- _WHAT IS REQUIRED_
Could you repeat, word for word, the part of the entries that opens with the line containing "Screen dimensions: 1366x768" and runs through the end of the entries, both ends included, leaving the pictures out of your answer?

[start]

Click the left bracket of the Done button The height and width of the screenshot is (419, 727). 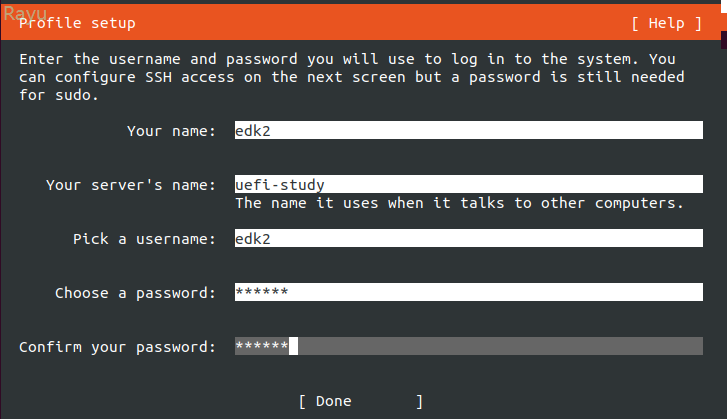[302, 401]
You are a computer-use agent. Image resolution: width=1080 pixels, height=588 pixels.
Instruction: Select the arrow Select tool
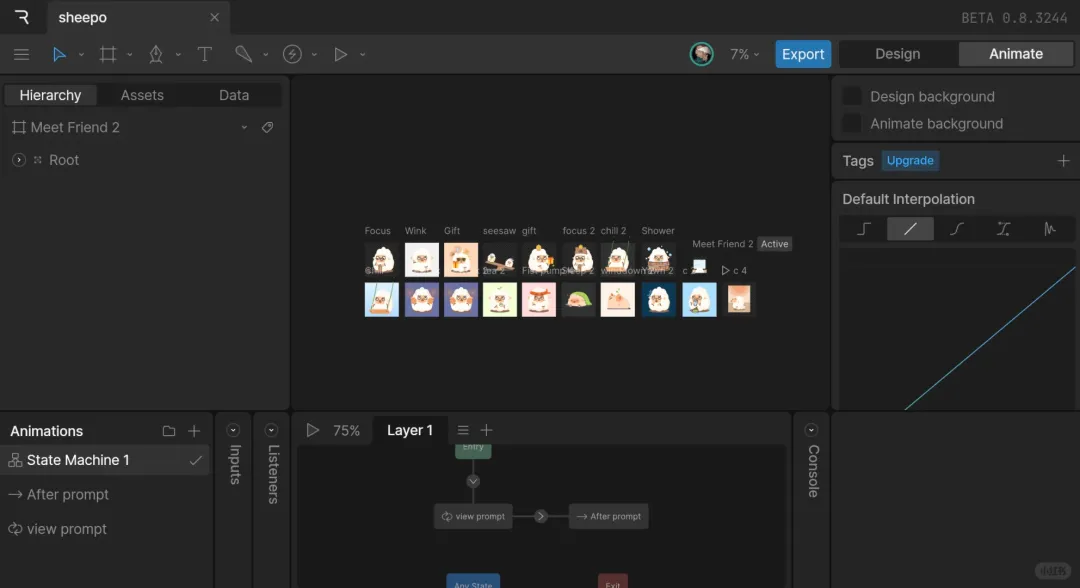[59, 54]
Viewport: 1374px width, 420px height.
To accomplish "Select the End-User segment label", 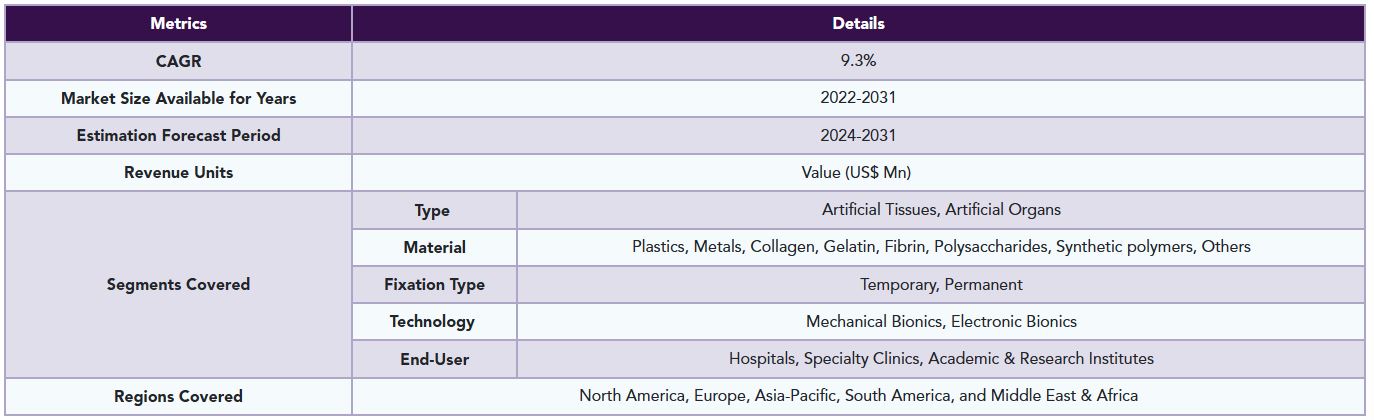I will (x=434, y=359).
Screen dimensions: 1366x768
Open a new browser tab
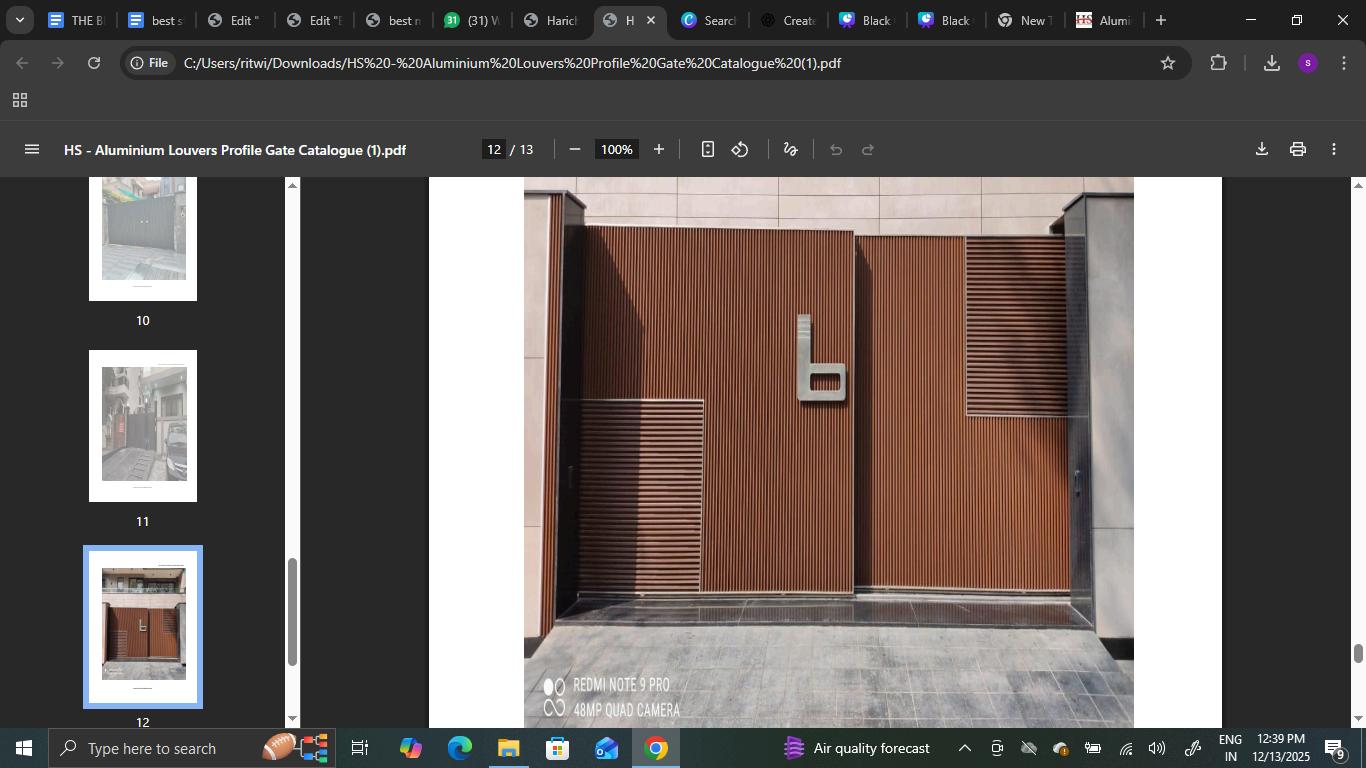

[end]

- _TASK RESPONSE_
Screen dimensions: 1366x768
Open a new browser tab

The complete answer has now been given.